Not so much him as his personality, but it was a fine line anyway. And definitely not anything he did on purpose. But the cocksucker took my misery and despair and magically transformed it into rage. Pure unadulterated rage.
“How do you like me now, Talbot?” came his derisive voice.
“How could you do this!?” Jen shouted. “You’re crazy, do you hear me, you’re crazy!”
Durgan’s laugh echoed all around us. “Those small little teeth are going to feel like puppy’s teeth when they tear into you.”
Jen sobbed even more loudly.
“BT, get her in the house.” I said coldly. BT didn’t look much better than Jen sounded.
“What are you going to do Talbot?” he asked as he grabbed at Jen to bring her into the house. He winced as he bent over to grab the discarded weapon.
“I’d like to tell you that I was going to do what I should have done a long time ago and go and kill that bastard. But that’s going to have to wait. No, I’m just going to watch your backs while you go in and then we’ll just have to start phase two of our plan, I mean idea, a little earlier than expected, is all.”
“We’ll meet again Durgan!” I shouted out into the night. He responded before I had a chance to close the door.

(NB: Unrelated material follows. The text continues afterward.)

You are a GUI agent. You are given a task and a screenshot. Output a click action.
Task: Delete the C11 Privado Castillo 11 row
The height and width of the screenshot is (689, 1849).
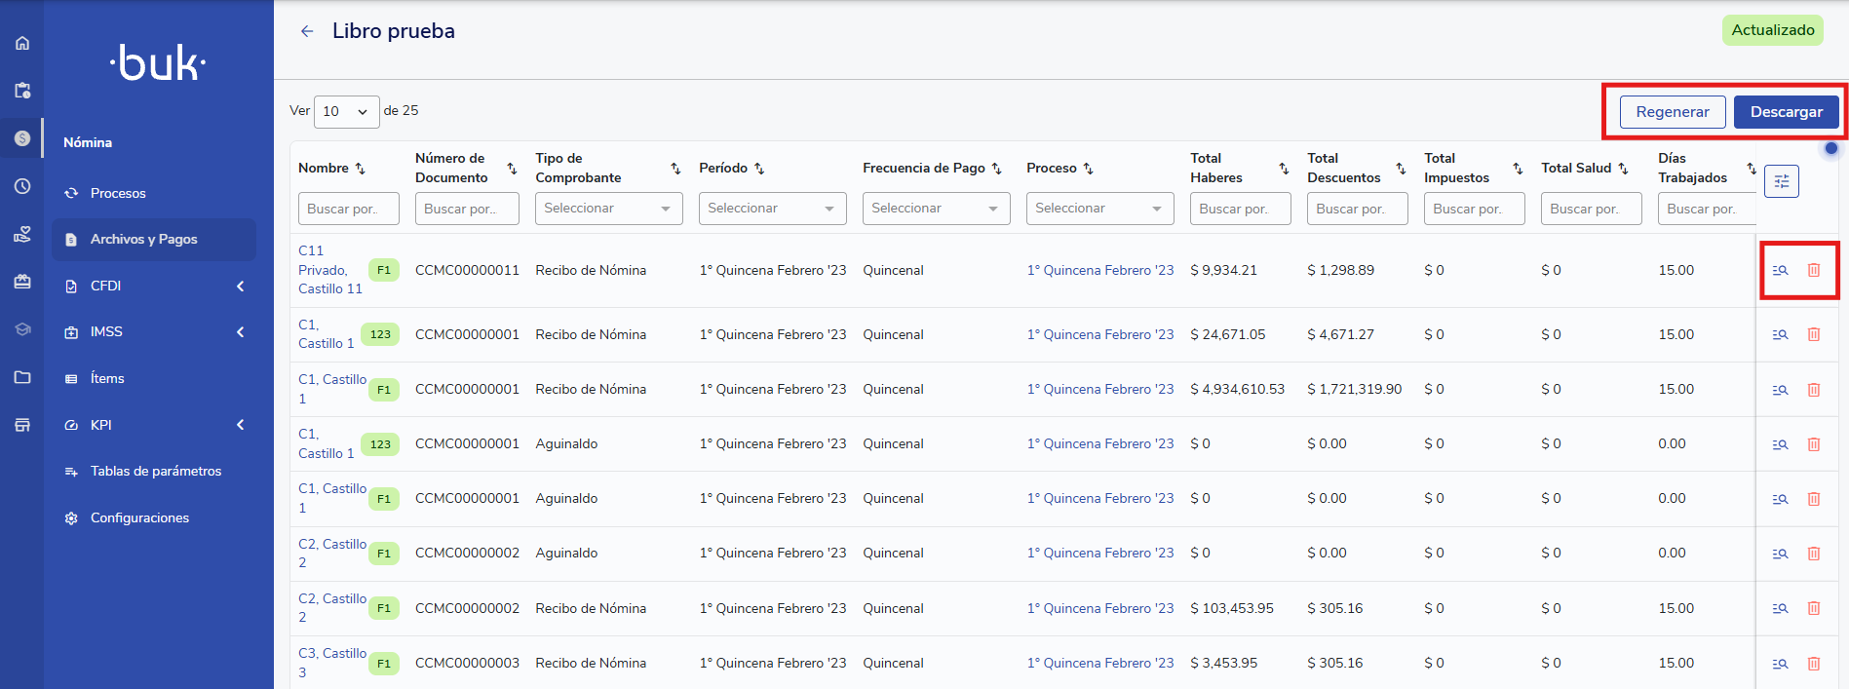click(1814, 271)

“There’s no room for me where you’re going, Talbot.” And he laughed some more.
Was he that far gone that he didn’t even realize what he’d just said? Are there many people that think going to hell is the epitome of a successful life? I wanted to open the door and get some clarification but that didn’t seem like a great idea. Insanity by definition is not rational and besides there was no sense in refreshing the image of hundreds upon hundreds of hungry zombie children in my head.
BT and Jen were huddled by the fire in the living room. Jen was shivering uncontrollably.
“BT, get her down into the basement, I’ll take care of what needs to be done up here.” He nodded at me and scooped her limp but not lifeless body into his arms. She wrapped her arms around his neck and buried her face into his broad chest. The added weight was causing him some serious pain in his injured leg but besides a small grimace he never voiced concern one over it. The house was bathed in darkness. The small candles and fire in the living room could only chase so many shadows away. The diffused moonlight that filtered through the storm shutters did more to stimulate this effect than diffuse it.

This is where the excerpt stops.